(Dataset entries)
_ _ _

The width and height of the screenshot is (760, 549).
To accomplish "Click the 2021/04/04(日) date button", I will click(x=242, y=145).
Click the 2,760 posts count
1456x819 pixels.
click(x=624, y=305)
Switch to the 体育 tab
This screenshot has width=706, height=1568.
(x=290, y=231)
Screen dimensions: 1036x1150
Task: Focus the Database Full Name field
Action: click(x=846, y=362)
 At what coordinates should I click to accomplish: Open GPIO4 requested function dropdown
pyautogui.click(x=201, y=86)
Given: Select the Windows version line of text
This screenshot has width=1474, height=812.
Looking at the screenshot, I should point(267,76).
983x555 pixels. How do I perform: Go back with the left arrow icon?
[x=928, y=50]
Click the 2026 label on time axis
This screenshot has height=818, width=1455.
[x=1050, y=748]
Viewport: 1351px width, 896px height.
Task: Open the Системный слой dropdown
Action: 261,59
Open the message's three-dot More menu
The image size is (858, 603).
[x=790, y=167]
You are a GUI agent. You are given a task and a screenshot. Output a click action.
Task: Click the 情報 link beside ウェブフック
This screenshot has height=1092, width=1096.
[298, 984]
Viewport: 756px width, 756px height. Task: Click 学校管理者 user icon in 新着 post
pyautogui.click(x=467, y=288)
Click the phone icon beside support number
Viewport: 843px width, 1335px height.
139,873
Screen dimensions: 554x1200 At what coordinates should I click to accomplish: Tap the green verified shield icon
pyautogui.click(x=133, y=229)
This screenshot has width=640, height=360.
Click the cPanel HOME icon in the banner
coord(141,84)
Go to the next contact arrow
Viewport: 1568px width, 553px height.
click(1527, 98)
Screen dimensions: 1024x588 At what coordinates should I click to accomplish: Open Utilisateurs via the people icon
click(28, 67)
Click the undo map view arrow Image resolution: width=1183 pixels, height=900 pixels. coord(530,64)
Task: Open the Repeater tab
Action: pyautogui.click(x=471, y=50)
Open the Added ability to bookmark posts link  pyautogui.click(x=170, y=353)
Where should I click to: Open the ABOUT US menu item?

_ _ _

AIM:
Copy out, word for word, the stretch of lines from the one containing "Viewport: 756px width, 756px" through the last line, including both ends.

TASK OUTPUT:
Viewport: 756px width, 756px height. Task: Click 学校管理者 user icon in 新着 post
pyautogui.click(x=467, y=288)
Click the phone icon beside support number
Viewport: 843px width, 1335px height.
139,873
Screen dimensions: 554x1200 At what coordinates should I click to accomplish: Tap the green verified shield icon
pyautogui.click(x=133, y=229)
This screenshot has width=640, height=360.
Click the cPanel HOME icon in the banner
coord(141,84)
Go to the next contact arrow
Viewport: 1568px width, 553px height.
click(1527, 98)
Screen dimensions: 1024x588 At what coordinates should I click to accomplish: Open Utilisateurs via the people icon
click(28, 67)
Click the undo map view arrow Image resolution: width=1183 pixels, height=900 pixels. coord(530,64)
Task: Open the Repeater tab
Action: pyautogui.click(x=471, y=50)
Open the Added ability to bookmark posts link  pyautogui.click(x=170, y=353)
Where should I click to: Open the ABOUT US menu item?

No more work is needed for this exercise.